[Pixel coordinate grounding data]
Start of Block
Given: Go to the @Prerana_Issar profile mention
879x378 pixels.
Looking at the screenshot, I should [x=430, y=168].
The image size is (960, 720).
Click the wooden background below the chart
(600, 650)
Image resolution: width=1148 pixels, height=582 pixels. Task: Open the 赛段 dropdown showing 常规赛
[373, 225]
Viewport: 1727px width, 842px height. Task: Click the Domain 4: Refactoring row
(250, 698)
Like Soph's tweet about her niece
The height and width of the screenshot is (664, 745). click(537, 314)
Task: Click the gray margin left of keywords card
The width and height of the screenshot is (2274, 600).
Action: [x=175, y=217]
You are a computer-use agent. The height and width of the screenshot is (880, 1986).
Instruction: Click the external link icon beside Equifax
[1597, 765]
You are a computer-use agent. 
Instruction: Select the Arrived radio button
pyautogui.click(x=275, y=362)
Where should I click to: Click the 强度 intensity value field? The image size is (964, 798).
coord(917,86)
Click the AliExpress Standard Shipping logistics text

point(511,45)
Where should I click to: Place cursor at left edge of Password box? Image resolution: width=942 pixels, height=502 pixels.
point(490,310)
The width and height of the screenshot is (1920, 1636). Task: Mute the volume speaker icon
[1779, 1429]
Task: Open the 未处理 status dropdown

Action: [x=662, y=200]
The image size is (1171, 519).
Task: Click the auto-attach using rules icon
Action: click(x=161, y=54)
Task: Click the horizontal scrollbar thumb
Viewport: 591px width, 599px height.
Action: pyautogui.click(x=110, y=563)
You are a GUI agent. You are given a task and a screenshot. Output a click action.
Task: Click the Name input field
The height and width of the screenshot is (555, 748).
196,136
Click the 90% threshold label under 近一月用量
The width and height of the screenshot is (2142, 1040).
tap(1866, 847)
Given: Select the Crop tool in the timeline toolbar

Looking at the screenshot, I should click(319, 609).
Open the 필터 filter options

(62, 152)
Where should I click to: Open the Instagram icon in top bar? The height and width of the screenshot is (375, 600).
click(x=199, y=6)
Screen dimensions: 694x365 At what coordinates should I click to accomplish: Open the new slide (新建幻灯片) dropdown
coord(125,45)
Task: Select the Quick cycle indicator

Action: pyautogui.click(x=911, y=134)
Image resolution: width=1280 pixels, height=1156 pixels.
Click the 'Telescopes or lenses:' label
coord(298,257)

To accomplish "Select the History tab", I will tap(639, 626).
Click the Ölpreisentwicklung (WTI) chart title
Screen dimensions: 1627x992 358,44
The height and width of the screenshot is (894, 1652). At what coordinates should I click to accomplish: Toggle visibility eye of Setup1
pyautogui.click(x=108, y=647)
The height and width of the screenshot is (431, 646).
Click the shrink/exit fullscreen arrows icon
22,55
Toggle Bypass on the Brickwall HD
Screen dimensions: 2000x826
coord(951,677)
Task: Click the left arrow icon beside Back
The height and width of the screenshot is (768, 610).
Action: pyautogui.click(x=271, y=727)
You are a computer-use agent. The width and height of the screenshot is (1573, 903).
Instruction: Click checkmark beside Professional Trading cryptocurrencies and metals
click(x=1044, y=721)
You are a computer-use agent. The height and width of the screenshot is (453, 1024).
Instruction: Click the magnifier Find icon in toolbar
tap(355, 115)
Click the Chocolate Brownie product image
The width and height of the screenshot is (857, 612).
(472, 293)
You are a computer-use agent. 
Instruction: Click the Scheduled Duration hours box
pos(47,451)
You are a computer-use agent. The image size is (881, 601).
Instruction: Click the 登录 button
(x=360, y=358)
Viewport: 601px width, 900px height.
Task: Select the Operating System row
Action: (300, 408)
End of Block
Using the records above, count the lines containing "agent". Give no words besides the number.

### WRITTEN ANSWER
7